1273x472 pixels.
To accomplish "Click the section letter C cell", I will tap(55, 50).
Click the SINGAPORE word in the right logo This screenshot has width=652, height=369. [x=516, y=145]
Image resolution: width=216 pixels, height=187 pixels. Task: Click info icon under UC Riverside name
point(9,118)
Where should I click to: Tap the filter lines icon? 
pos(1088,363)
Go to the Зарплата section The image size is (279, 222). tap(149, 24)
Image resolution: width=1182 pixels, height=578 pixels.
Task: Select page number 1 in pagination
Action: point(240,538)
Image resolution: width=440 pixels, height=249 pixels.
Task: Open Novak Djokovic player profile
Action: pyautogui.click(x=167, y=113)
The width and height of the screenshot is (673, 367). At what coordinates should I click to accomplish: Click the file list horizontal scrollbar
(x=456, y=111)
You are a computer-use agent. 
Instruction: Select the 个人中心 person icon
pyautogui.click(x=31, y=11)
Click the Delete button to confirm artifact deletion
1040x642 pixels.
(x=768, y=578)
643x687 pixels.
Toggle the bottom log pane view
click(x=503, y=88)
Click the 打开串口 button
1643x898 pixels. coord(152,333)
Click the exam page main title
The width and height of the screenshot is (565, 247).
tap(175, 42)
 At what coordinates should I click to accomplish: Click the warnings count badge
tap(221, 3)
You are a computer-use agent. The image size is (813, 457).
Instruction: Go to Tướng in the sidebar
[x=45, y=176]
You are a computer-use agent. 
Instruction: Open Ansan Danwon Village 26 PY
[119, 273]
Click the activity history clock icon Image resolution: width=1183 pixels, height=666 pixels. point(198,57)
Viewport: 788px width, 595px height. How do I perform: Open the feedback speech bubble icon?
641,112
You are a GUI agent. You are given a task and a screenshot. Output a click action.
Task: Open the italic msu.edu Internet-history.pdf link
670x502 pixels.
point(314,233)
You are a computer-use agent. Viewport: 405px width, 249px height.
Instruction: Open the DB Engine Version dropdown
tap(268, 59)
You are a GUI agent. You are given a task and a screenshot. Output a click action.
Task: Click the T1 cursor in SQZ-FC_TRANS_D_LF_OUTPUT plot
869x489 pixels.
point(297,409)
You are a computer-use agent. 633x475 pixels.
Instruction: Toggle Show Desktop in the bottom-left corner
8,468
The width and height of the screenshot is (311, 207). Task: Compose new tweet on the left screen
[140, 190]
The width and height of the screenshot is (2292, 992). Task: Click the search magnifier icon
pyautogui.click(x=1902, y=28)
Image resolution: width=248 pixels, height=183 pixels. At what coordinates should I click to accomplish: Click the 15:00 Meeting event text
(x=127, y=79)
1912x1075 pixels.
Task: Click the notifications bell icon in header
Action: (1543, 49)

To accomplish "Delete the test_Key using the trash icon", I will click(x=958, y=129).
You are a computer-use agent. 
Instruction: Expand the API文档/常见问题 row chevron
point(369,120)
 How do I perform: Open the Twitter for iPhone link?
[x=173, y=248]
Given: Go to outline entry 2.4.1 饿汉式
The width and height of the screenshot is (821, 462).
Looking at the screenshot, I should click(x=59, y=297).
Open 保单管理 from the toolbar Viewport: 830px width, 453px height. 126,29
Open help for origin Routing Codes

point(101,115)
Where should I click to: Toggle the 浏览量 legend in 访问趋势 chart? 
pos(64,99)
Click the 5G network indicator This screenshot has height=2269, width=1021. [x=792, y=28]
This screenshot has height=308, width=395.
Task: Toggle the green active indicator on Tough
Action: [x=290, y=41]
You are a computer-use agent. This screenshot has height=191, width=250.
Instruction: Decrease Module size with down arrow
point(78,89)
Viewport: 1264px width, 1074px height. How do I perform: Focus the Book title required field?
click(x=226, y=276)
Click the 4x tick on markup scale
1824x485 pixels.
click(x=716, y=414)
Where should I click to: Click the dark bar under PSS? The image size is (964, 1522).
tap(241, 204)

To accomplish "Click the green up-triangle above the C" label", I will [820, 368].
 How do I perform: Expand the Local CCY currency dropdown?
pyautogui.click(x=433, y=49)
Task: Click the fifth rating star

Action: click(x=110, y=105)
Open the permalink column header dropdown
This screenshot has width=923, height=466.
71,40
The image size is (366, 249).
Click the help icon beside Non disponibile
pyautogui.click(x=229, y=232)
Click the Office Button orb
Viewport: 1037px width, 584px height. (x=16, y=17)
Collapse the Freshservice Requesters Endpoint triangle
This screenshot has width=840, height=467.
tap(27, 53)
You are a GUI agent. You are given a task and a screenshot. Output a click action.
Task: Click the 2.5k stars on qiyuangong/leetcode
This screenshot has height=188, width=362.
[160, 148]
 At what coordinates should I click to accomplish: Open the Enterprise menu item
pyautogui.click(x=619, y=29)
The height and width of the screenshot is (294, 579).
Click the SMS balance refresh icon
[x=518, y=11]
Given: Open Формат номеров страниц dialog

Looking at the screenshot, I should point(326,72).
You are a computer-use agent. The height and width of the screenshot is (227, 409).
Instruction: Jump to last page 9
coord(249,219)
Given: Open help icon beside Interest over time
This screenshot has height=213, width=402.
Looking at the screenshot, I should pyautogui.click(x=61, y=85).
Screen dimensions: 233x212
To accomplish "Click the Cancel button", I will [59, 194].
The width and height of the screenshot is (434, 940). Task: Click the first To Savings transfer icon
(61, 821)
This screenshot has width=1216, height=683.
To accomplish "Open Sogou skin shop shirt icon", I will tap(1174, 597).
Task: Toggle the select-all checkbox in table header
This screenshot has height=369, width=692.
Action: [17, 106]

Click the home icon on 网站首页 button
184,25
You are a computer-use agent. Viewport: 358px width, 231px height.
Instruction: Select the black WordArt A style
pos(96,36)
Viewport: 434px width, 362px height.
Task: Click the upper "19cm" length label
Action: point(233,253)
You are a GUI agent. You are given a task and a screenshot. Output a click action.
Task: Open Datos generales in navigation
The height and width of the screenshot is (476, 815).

- _Exercise description_: Express the data as a two-column CSV with the header columns instruction and click_target, one row per entry, each value in its own quoted field with line breaks replaced by spaces. Begin at the line that has "Where should I click to: Tap" and stop after the line that has "pos(1088,363)".

- _Output_:
instruction,click_target
"Where should I click to: Tap the filter lines icon?","pos(1088,363)"